**TRECHO DO DOCUMENTO**:
A crise do Haiti só pode ser resolvida pelo povo haitiano, mas eles devem ser acompanhados pela imensa força da solidariedade internacional. O mundo pode olhar para os exemplos demonstrados pela Brigada Médica Cubana, que foi pela primeira vez ao Haiti em 1998; pela brigada da Via Campesina/Alba Movimientos, que trabalha com movimentos populares no reflorestamento e educação popular desde 2009; e pela assistência fornecida pelo governo venezuelano, que inclui o petróleo com desconto. É imperativo que aqueles que são solidários ao Haiti exijam, no mínimo:
1) que a França e os Estados Unidos forneçam reparações pelo roubo da riqueza haitiana desde 1804, incluindo o retorno do ouro roubado pelos EUA em 1914. Somente a França deve ao Haiti pelo menos 28 bilhões de dólares.
2) que os Estados Unidos devolva a Ilha de Navassa para o Haiti.
3) que as Nações Unidas pague pelos crimes cometidos pela Minustah, cujas forças mataram dezenas de milhares de haitianos, violaram um número incalculável de mulheres e introduziram cólera para dentro do país.

**QUESTÕES PARA RESOLVER**:
(a) Cite o texto sobre o Haiti desde "A crise do Haiti" até "bilhões de dólares.".
(b) Responda com base no texto sobre o Haiti:
(i) Em que ano a Brigada Médica Cubana foi pela primeira vez ao Haiti?
(ii) Que ilha os Estados Unidos devem devolver ao Haiti?
(iii) Quanto a França deve ao Haiti, no mínimo?
(c) As afirmações abaixo estão de acordo com o texto sobre o Haiti? Para cada uma, responda sim ou não e cite as palavras do texto que decidem a questão.
(i) A brigada da Via Campesina/Alba Movimientos atua no Haiti desde 2009.
(ii) Segundo o texto, a crise do Haiti só pode ser resolvida pelas Nações Unidas.
(iii) O ouro haitiano foi roubado pelos EUA em 1804.

**DADOS EXTRAÍDOS**:
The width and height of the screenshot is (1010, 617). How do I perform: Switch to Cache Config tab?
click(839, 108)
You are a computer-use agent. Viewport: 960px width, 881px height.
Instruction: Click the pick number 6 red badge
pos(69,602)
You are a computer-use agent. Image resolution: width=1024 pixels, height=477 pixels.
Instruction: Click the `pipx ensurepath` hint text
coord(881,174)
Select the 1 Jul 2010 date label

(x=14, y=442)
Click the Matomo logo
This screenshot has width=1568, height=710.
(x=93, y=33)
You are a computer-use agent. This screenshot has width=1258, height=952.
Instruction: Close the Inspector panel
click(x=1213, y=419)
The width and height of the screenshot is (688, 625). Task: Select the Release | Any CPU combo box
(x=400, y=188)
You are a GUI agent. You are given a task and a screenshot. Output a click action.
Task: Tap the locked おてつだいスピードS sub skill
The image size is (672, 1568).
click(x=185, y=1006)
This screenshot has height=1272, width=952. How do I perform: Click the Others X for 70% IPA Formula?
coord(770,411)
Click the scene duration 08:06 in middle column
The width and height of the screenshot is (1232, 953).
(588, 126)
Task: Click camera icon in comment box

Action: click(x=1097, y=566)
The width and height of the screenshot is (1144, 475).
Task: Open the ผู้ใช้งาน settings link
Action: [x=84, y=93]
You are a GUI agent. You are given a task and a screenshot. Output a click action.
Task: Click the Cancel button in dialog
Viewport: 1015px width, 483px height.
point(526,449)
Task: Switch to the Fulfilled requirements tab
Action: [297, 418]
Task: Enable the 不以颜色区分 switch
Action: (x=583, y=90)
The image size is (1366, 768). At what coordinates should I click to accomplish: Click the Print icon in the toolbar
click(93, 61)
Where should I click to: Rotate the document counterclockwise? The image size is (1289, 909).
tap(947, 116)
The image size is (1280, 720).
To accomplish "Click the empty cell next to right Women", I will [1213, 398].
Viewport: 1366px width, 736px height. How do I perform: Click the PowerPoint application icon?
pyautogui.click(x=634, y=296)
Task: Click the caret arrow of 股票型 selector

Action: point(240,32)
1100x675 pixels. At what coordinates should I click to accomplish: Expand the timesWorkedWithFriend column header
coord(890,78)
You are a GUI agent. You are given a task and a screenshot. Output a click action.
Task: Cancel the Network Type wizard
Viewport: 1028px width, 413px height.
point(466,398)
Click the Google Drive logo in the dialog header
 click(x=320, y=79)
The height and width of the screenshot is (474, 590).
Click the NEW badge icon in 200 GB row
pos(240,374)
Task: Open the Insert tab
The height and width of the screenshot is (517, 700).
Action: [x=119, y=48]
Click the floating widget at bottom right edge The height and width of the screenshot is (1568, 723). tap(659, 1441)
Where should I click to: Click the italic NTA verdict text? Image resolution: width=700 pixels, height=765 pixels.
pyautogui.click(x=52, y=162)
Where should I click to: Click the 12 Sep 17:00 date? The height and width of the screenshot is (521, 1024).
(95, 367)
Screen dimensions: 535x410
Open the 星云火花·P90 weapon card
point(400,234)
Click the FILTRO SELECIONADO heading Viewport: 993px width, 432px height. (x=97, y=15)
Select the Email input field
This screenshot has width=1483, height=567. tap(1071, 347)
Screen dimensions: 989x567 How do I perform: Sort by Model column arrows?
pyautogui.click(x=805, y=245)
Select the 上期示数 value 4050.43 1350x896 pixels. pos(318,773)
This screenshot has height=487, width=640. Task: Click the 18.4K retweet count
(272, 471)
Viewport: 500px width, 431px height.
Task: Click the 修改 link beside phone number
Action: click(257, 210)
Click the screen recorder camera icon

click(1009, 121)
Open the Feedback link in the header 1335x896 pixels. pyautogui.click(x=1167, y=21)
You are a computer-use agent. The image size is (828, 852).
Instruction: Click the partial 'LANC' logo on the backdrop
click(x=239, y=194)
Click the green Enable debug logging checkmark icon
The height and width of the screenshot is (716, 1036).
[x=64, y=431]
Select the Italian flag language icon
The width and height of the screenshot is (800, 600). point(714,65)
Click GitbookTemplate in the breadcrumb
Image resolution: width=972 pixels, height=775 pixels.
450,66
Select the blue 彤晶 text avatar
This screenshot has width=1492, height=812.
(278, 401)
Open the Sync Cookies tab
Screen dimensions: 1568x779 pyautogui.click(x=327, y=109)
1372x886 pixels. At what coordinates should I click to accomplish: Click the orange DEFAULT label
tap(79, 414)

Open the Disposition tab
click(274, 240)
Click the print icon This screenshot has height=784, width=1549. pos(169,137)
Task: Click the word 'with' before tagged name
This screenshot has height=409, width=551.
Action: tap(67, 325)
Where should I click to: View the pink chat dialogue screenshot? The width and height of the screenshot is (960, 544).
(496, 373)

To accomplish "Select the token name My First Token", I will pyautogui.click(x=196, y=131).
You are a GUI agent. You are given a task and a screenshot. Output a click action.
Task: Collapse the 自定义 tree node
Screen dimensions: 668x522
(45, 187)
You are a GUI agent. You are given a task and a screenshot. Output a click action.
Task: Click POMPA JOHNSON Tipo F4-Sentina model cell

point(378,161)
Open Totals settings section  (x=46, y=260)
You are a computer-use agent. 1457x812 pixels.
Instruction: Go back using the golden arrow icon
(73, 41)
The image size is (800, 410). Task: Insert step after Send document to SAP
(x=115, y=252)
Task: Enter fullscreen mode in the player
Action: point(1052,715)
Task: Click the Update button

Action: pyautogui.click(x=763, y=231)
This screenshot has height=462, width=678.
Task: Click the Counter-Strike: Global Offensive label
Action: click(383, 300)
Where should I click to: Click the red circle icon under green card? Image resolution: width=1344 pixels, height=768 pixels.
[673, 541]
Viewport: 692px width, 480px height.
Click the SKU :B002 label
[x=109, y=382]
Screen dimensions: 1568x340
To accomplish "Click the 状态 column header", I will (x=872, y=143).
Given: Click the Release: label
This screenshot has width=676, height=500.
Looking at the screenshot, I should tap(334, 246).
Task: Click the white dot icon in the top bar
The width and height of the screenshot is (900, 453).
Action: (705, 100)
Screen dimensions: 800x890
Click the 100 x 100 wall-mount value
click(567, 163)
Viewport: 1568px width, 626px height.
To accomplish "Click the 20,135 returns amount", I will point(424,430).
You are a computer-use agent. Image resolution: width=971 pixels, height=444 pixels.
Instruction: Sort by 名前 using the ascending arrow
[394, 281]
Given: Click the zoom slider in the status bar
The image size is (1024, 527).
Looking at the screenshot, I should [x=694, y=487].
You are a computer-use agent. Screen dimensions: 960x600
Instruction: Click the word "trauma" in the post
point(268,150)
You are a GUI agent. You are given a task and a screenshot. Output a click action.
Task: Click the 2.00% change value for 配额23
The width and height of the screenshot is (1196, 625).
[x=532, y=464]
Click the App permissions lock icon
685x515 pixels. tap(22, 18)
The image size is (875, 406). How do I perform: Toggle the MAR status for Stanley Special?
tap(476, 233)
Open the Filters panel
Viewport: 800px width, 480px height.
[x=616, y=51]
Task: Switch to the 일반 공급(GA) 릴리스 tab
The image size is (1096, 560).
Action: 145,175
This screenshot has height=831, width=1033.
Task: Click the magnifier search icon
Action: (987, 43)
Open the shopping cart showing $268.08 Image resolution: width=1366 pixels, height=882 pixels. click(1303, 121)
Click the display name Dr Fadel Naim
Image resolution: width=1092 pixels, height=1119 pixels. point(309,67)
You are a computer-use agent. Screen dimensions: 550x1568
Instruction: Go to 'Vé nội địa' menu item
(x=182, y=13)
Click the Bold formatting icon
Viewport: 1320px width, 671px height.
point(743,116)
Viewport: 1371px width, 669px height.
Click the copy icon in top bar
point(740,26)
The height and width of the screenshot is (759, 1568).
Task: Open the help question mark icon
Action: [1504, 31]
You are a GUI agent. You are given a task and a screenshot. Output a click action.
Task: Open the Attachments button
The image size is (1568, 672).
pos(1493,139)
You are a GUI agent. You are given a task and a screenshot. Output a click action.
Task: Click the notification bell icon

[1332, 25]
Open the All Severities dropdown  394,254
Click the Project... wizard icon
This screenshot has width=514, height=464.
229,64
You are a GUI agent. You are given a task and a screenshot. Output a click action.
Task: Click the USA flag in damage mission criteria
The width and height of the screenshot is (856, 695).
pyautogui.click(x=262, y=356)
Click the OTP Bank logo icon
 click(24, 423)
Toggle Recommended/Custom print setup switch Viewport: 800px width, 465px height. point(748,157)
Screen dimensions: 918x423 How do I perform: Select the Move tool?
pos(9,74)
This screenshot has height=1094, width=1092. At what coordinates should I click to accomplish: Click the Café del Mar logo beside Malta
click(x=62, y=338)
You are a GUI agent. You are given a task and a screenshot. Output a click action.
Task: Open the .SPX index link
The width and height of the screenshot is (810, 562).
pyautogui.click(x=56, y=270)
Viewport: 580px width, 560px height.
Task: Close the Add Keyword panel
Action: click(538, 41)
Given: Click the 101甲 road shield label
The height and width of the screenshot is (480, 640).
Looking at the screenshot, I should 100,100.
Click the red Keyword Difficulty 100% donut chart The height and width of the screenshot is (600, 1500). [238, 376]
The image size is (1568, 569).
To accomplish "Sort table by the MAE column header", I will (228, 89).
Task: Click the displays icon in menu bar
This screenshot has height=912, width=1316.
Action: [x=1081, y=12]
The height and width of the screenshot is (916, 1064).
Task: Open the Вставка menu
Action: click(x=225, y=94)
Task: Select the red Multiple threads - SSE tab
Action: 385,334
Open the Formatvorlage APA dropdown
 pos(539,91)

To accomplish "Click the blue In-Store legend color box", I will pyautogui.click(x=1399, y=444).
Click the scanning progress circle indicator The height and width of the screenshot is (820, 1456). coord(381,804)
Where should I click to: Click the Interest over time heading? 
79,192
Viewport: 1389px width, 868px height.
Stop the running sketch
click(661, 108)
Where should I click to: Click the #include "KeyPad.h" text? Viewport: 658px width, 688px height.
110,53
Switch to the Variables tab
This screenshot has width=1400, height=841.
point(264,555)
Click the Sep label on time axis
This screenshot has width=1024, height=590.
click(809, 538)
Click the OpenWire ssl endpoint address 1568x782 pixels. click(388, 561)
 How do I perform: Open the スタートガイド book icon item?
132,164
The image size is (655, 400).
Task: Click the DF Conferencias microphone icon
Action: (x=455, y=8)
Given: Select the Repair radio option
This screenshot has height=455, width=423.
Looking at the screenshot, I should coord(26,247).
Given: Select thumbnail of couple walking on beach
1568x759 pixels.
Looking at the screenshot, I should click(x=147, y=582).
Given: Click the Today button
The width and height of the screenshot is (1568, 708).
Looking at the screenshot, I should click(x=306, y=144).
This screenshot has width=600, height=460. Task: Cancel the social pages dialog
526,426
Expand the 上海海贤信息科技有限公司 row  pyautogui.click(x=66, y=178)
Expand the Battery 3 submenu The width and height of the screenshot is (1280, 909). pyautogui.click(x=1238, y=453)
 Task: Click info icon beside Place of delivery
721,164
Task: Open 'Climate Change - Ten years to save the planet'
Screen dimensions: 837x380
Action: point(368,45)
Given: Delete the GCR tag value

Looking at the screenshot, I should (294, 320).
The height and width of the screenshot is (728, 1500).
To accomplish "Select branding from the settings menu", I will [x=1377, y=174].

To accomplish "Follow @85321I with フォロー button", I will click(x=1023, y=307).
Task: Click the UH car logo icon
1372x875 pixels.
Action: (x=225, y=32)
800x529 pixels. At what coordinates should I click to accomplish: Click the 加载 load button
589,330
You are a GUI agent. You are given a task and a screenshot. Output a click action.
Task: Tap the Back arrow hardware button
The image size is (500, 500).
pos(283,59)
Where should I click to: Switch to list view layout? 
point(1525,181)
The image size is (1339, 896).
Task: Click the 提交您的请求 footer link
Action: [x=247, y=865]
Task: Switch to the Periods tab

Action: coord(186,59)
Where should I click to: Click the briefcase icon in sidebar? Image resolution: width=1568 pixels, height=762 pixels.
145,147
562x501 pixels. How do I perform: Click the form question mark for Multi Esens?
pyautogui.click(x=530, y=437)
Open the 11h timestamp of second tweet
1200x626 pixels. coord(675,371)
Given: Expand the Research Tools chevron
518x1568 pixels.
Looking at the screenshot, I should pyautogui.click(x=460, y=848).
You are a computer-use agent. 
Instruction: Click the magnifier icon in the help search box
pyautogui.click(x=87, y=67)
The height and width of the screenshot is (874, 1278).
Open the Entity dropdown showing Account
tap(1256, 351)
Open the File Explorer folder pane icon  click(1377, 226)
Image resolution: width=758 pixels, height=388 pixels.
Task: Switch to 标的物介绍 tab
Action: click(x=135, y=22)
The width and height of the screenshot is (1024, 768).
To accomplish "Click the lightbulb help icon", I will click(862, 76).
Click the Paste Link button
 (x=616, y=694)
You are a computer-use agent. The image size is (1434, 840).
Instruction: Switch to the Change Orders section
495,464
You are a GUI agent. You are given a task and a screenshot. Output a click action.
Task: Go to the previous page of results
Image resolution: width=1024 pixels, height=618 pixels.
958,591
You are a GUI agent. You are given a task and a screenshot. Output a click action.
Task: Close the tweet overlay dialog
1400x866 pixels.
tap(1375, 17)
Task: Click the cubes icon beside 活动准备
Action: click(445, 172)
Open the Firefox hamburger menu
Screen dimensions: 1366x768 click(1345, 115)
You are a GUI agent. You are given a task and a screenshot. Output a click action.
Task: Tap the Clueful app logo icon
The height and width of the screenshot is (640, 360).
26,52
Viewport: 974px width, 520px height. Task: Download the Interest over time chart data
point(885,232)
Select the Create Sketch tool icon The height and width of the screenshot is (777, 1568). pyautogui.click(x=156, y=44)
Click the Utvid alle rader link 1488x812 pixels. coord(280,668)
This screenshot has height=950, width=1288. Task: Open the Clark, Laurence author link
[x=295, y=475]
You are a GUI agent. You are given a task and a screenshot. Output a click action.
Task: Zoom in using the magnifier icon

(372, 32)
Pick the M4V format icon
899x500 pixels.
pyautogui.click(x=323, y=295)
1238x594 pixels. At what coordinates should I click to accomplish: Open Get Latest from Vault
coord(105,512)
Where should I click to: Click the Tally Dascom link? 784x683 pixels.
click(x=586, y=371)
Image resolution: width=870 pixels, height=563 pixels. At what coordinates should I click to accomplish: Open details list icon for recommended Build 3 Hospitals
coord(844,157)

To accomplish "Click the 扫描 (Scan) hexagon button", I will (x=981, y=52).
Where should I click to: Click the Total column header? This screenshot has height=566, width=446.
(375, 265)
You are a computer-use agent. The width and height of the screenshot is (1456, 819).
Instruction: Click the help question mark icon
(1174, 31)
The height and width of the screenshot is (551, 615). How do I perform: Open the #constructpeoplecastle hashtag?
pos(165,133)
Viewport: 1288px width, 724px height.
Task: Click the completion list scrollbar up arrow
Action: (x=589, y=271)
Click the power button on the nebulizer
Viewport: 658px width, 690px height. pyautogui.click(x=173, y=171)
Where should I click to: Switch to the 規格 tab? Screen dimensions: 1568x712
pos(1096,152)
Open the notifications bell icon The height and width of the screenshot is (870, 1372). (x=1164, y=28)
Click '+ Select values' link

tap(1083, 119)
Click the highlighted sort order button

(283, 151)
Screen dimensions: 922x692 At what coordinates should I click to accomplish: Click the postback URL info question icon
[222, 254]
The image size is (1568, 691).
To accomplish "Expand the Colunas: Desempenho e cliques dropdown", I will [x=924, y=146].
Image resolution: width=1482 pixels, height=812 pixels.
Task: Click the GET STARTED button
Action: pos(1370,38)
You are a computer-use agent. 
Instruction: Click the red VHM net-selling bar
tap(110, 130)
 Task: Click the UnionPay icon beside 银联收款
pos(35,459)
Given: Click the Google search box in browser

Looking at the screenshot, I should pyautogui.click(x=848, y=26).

**RESPOSTAS DO EXERCÍCIO**:
(a)
A crise do Haiti só pode ser resolvida pelo povo haitiano, mas eles devem ser acompanhados pela imensa força da solidariedade internacional. O mundo pode olhar para os exemplos demonstrados pela Brigada Médica Cubana, que foi pela primeira vez ao Haiti em 1998; pela brigada da Via Campesina/Alba Movimientos, que trabalha com movimentos populares no reflorestamento e educação popular desde 2009; e pela assistência fornecida pelo governo venezuelano, que inclui o petróleo com desconto. É imperativo que aqueles que são solidários ao Haiti exijam, no mínimo:
1) que a França e os Estados Unidos forneçam reparações pelo roubo da riqueza haitiana desde 1804, incluindo o retorno do ouro roubado pelos EUA em 1914. Somente a França deve ao Haiti pelo menos 28 bilhões de dólares.

(b)
(i) Em 1998.
(ii) A Ilha de Navassa.
(iii) Pelo menos 28 bilhões de dólares.

(c)
(i) Sim: "que trabalha com movimentos populares no reflorestamento e educação popular desde 2009".
(ii) Não: "A crise do Haiti só pode ser resolvida pelo povo haitiano".
(iii) Não: "incluindo o retorno do ouro roubado pelos EUA em 1914".